There other controversial point is in 9:11. The Lord promised that He “will raise up the fallen booth of David.” At the Jerusalem Council, convened to discuss whether Gentiles should be allowed into the church without requiring circumcision, James quoted this passage (Act 15;15 – 16) to support Peter’s report of how God had taken “from among the Gentiles a people for His name” (Act 15:14). Some have thus concluded that the passage was fulfilled in Jesus, the greater Son of David, through whom the dynasty of David was reestablished. According to John Macarthur, the Acts reference, however, is best seen as an illustration of Amos’ words and not the fulfillment. The temporal allusions to a future time – “In that day,” in 9:11 – when Israel will “possess the remnant of Edom and all the nations” (9:12), when the Lord will “plant them on their land, and they will not again be rooted out from their land which I have given them” (9:15), all make it clear that the prophet is speaking of Messiah’s return at the Second Advent to sit upon the throne of David (Isa 9:7), not the establishment of the church by the apostles.
The Key Themes:
Amos addresses Israel’s two primary sins:
- An absence of true worship,
- A lack of justice
In the midst of their ritualistic performance of worship, they were not pursuing the Lord with their hearts (4:4 – 5; 5:4 – 6) nor following His standard of justice with their neighbours (5:10 – 13; 6:12). Amos condemns all who make themselves powerful or rich at the expense of others.
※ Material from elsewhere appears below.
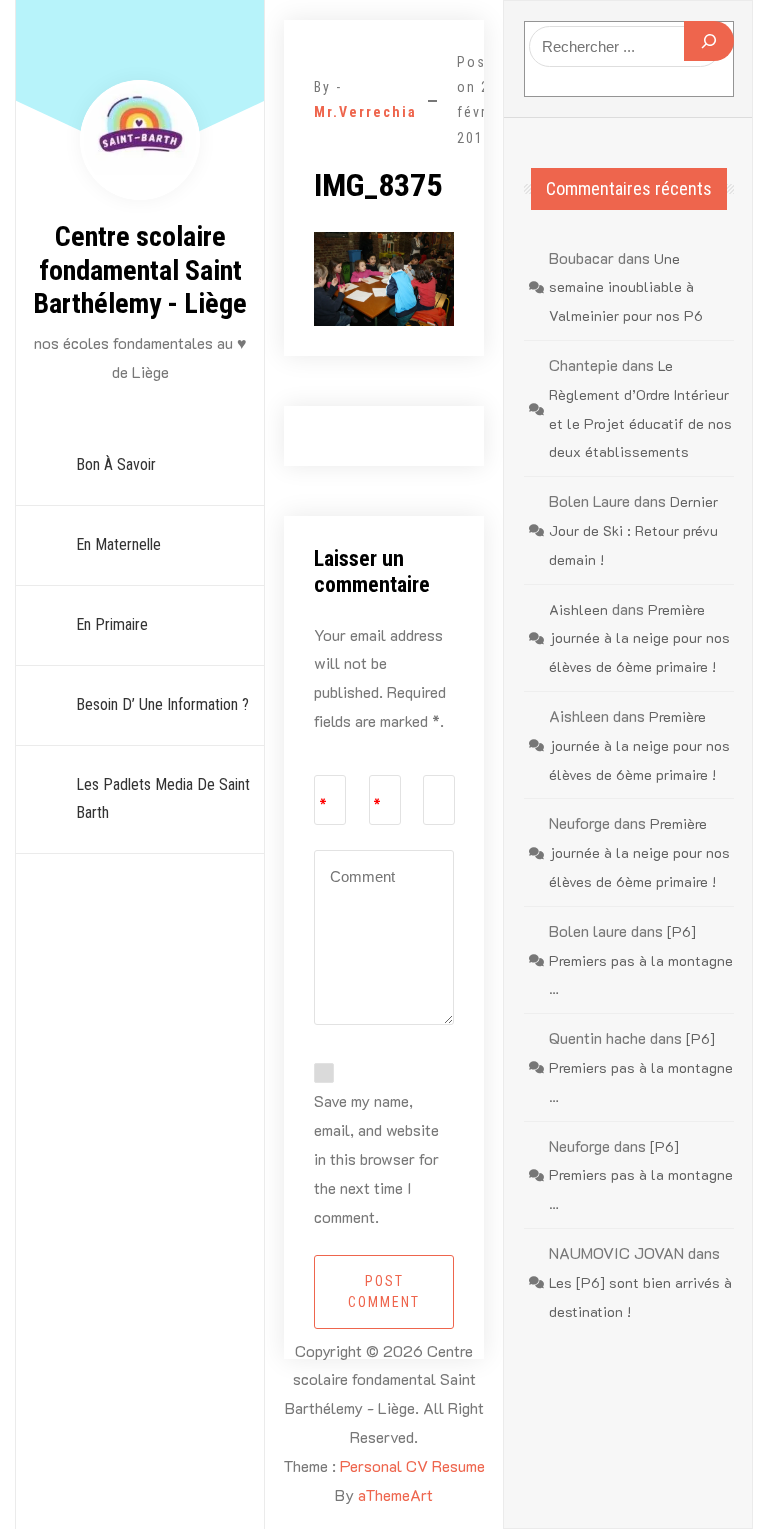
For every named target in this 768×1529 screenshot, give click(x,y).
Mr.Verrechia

So it speaks of God’s justice and righteousness. Amos declared that God was going to judge his unfaithful, disobedient, covenant-breaking people. God’s imminent judgment on Israel would not be a mere punitive blow to warn, but an almost total destruction. Because they had not faithfully consecrated themselves to his lordship, God would uproot this chosen people by the hands of a pagan nation.
Because of His covenant, however, the Lord will not abandon Israel altogether, but will bring future restoration to the righteous remnant (9:7 – 15).
If they would repent, there was hope that “the Lord God Almighty (would) have mercy on the remnant” (5:4 – 6:14). The God of Israel, the Lord of history, would not abandon his chosen people or his chosen program of redemption.
This book is about God’s justice and righteousness and thus the key verse is in Amos 5:24 – “But let justice run down like water, and righteousness like a mighty stream.”
Additional notes for teachers:
God’s judgment included those who had acquired two splendid houses (3:15), expensive furniture and richly furnished tables by cheating, perverting justice and crushing the poor would lose everything they had. Because of the oppression of the poor, it called for social justice as the indispensible expression of true piety. However, the Lord had a glorious future for his people, beyond the impending judgment. The house of David would again rule over Israel – even extend its rule over many nations – and Israel would once more be secure in the promised land, feasting on wine and fruit (9:11 – 15).
The God for whom Amos speaks is God of more than merely Israel. He also uses one against another to carry out his purposes (6:14). He is the Great King who rules the whole universe (4:13, 5:8; 9:5 – 6). Because He is all-sovereign, the God of Israel holds the history and destiny of all peoples and of the world in His hands. Israel must know not only that He is the Lord of her future, but also that He is Lord over all, and that He has purposes and concerns that reach far beyond her borders. Israel had a unique, but not an exclusive, claim on God. She needed to remember not only His covenant commitments to her but also her covenant obligations to Him.